Journal of Hematology & Oncology 1/2017

Drug-induced amino acid deprivation as strategy for cancer therapy

Journal of Hematology & Oncology > Ausgabe 1/2017
Marcus Kwong Lam Fung, Godfrey Chi-Fung Chan


Cancer is caused by uncontrollable growth of neoplastic cells, leading to invasion of adjacent and distant tissues resulting in death. Cancer cells have specific nutrient(s) auxotrophy and have a much higher nutrient demand compared to normal tissues. Therefore, different metabolic inhibitors or nutrient-depleting enzymes have been tested for their anti-cancer activities. We review recent available laboratory and clinical data on using various specific amino acid metabolic pathways inhibitors in treating cancers. Our focus is on glutamine, asparagine, and arginine starvation. These three amino acids are chosen due to their better scientific evidence compared to other related approaches in cancer treatment. Amino acid-specific depleting enzymes have been adopted in different standard chemotherapy protocols.

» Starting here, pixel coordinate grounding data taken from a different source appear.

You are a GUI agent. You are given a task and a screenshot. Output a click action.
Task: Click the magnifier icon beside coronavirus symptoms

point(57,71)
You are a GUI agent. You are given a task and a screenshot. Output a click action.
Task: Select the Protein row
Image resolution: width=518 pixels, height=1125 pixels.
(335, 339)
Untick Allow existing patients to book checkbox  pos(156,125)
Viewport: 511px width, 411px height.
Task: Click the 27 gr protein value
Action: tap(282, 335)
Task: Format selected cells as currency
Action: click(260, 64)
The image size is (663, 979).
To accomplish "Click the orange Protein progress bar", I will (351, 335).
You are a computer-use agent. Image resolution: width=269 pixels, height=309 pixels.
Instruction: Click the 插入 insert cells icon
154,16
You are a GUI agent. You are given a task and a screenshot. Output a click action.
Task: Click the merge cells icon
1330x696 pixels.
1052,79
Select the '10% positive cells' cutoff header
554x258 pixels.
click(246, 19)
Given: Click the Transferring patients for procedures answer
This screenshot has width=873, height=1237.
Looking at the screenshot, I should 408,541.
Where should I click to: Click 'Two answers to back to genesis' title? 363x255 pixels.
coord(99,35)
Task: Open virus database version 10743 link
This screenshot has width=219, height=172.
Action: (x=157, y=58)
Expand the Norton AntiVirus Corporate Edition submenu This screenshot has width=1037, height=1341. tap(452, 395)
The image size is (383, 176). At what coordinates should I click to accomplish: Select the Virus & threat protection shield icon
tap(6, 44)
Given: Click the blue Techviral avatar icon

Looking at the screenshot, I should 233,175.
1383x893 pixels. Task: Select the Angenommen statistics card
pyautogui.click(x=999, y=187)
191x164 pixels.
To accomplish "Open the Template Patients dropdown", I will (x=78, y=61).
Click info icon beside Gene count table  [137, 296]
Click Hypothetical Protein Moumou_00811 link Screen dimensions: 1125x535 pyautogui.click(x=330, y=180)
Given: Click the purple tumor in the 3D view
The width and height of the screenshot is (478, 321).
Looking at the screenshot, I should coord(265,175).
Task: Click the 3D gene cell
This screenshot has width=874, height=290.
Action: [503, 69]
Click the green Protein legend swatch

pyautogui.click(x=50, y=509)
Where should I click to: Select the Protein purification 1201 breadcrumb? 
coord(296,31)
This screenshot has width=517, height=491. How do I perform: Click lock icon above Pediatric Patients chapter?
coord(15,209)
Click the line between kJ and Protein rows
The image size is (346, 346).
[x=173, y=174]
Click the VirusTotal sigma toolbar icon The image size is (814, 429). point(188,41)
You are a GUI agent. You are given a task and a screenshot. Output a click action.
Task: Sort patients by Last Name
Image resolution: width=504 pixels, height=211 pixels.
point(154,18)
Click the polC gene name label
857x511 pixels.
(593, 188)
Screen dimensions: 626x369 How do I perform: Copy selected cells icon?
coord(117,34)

Glutamine starvation by glutaminase inhibitior, transporter inhibitor, or glutamine depletion has shown to have significant anti-cancer effect in pre-clinical studies. Currently, glutaminase inhibitor is under clinical trial for testing anti-cancer efficacy. Clinical data suggests that asparagine depletion is effective in treating hematologic malignancies even as a single agent. On the other hand, arginine depletion has lower toxicity profile and can effectively reduce the level of pro-cancer biochemicals in patients as shown by ours and others’ data. This supports the clinical use of arginine depletion as anti-cancer therapy but its exact efficacy in various cancers requires further investigation. However, clinical application of these enzymes is usually hindered by common problems including allergy to these foreign proteins, off-target cytotoxicity, short half-life and rapidly emerging chemoresistance. There have been efforts to overcome these problems by modifying the drugs in different ways to circumvent these hindrance such as (1) isolate human native enzymes to reduce allergy, (2) isolate enzyme isoforms with higher specificities and efficiencies, (3) pegylate the enzymes to reduce allergy and prolong the half-lives, and (4) design drug combinations protocols to enhance the efficacy of chemotherapy by drug synergy and minimizing resistance. These improvements can potentially lead to the development of more effective anti-cancer treatment with less adverse effects and higher therapeutic efficacy.